Caine didn’t want even the museum directors to know—in fact, above all,
they
must not know. So that when Benson went to see the three that night, he was put to it to ask any questions and still not give the loss away.

He did it by feigning anxiety that the relics might be stolen in the near future—instead of having already been taken.

“Mr. Caine has decided to keep the amulets and the ring in his home for a few days,” he said evenly to Evans, first of the three directors he called on. “It is understandable. Enthusiastic as he is about such things, he probably studies them by the hour—gets a positive intoxication from their temporary possession. Yet it may not be a very wise thing to do.”

Short, fat Evans shrugged his shoulders.

“Gunther’s a privileged person,” he said. “If he wants to do that, I guess it’s all right. Irregular, but O.K.”

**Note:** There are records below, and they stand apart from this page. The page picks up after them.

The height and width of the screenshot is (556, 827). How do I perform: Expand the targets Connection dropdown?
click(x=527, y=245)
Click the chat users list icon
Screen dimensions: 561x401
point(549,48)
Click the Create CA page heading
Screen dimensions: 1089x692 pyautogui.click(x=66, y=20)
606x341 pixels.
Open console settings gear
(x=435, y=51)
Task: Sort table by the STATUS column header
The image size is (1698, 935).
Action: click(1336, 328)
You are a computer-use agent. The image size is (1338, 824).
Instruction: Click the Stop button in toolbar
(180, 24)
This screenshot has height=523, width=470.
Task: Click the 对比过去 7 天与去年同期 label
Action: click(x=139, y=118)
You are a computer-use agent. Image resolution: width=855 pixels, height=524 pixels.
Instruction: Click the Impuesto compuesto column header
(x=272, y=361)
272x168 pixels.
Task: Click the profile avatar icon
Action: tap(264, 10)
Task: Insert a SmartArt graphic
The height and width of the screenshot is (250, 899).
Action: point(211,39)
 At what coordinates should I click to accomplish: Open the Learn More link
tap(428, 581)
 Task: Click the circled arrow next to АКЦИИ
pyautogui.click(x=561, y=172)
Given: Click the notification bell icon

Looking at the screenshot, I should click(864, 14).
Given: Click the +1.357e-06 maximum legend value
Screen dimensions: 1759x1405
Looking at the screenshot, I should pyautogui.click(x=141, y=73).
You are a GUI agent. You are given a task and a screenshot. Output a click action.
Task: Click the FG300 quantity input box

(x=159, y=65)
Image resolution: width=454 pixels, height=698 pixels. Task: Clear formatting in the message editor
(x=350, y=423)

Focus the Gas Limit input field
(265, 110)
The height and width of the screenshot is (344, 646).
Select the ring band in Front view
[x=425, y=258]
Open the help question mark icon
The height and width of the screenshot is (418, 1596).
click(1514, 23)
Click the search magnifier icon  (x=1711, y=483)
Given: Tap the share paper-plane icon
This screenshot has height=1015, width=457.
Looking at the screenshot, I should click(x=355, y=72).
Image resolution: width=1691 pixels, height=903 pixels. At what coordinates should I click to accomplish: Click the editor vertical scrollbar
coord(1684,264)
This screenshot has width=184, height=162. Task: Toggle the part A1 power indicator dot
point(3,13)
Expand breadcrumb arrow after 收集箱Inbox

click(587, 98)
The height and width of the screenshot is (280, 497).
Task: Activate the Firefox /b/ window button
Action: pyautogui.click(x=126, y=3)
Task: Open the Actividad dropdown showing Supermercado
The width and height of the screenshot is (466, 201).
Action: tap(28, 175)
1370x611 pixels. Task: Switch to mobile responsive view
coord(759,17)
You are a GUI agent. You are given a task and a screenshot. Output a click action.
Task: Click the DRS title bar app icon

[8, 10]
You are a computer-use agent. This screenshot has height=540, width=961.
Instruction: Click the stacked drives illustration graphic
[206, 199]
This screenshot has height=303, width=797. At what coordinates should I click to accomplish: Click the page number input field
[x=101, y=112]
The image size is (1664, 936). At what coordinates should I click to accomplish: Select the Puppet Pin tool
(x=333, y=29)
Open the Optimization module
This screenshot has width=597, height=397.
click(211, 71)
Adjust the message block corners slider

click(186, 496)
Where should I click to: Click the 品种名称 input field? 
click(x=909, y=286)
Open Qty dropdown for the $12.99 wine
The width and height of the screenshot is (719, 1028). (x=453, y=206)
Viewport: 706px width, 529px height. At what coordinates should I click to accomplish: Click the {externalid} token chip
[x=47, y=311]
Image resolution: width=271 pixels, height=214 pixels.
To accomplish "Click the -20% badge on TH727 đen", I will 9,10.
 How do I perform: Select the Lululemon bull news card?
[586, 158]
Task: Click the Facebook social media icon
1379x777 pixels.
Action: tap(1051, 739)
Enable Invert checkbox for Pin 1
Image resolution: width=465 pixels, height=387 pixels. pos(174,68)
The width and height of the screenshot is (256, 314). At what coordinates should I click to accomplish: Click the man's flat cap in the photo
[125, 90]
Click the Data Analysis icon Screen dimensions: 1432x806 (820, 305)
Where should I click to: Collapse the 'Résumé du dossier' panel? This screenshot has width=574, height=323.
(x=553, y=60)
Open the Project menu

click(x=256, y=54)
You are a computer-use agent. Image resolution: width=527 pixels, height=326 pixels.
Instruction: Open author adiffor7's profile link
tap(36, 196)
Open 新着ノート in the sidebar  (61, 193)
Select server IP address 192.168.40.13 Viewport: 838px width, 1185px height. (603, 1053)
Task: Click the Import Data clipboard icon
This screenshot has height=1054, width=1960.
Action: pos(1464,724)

“He’s entirely responsible?” said Benson.

Evans laughed.

“Gunther Caine has between two and three million dollars, all in government bonds. He’s curator of Braintree because he loves the work, not because he needs it. I’ll say he’s a responsible citizen!”

“His servants?”

“They’ll never get near the amulets. Gunther’s no fool.”

“His son,” observed Benson, “is not quite the sort of boy you’d expect from such a father.”

“Why, how do you mean?” said Evans.

“For one thing, his father’s work evidently leaves him cold. As I remember, he was so bored with the talk of the Taros relics that he left the library in the middle of the discussion last night.”

“He did go out, didn’t he?” murmured Evans, in discreet evasion.

Benson kept it up. The little fat man was not to be drawn out about Harold Caine.

Spencer, tall and chubby, wasn’t so evasive. His kewpie-doll face became as severe as it could when Benson mentioned Harold Caine.

“He’s a hairbrained kid,” he said primly. “Wild as they come. Always overdrawn on the generous allowance his father gives him. A great worry to Gunther. But he’s fundamentally all right, Mr. Benson,” he added quickly.

“You say you are worried about the safety of the relics. You can dismiss
him
from your mind as a possible source of trouble.”